Tri menerangkan pencapaian realisasi penerimaan pajak tersebut merupakan hasil dari berbagai kebijakan pemerintah yang bertujuan untuk meningkatkan kepatuhan pajak dan mendukung pertumbuhan ekonomi.
“Meskipun tantangan masih ada di masa depan, keberhasilan ini memberikan harapan bagi pemerintah dalam melanjutkan kebijakan ekonomi yang berkelanjutan dan mendukung pembangunan serta program-program pemerintah,” ujar dia.
Sementara itu, sebanyak 185.862 wajib pajak di Bengkulu telah tervalidasi nomor induk kependudukan (NIK) menjadi nomor peserta wajib pajak (NPWP).

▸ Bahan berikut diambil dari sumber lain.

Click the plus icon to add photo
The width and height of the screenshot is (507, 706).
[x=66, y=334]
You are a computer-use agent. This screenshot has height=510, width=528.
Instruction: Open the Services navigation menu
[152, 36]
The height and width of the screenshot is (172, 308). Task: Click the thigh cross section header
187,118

Sebanyak 185.862 wajib pajak atau 81,95 persen dari 226.796 wajib pajak di empat wilayah di Bengkulu dan 40.934 belum melakukan validasi.
Empat wilayah yang telah validasi NIK ke NPWP yaitu Kota Bengkulu 86.989 wajib pajak dari total 107.986, Kabupaten Seluma 38.515 dari total wajib pajak 46.855, Kabupaten Bengkulu Selatan sebanyak 37.800 dari total 45.946, dan Kabupaten Kaur 22.558 dari total 26.008.

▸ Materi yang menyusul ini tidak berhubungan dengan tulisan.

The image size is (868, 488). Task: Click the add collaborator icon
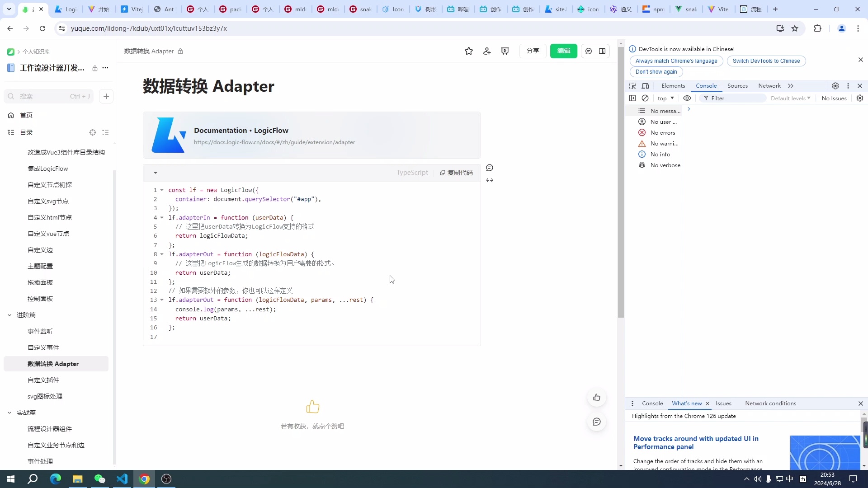[487, 51]
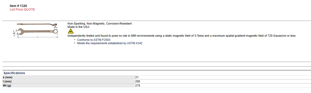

Untuk meningkatkan capaian validasi NIK ke NPWP, pihaknya terus melakukan upaya dengan berbagai cara seperti melaksanakan sosialisasi dan jemput bola.
Hal tersebut dilakukan sebagai salah satu tindak lanjut pemerintah untuk mengubah format NPWP wajib pajak orang pribadi menjadi NIK yang terdiri dari 16 angka.
Sebab, terang Riski, penggunaan NIK sebagai NPWP akan berlaku pada 1 Januari 2024, oleh karena itu pihaknya mengimbau agar para wajib pajak dapat mendaftarkan diri secara daring melalui laman website www.pajak.go.id.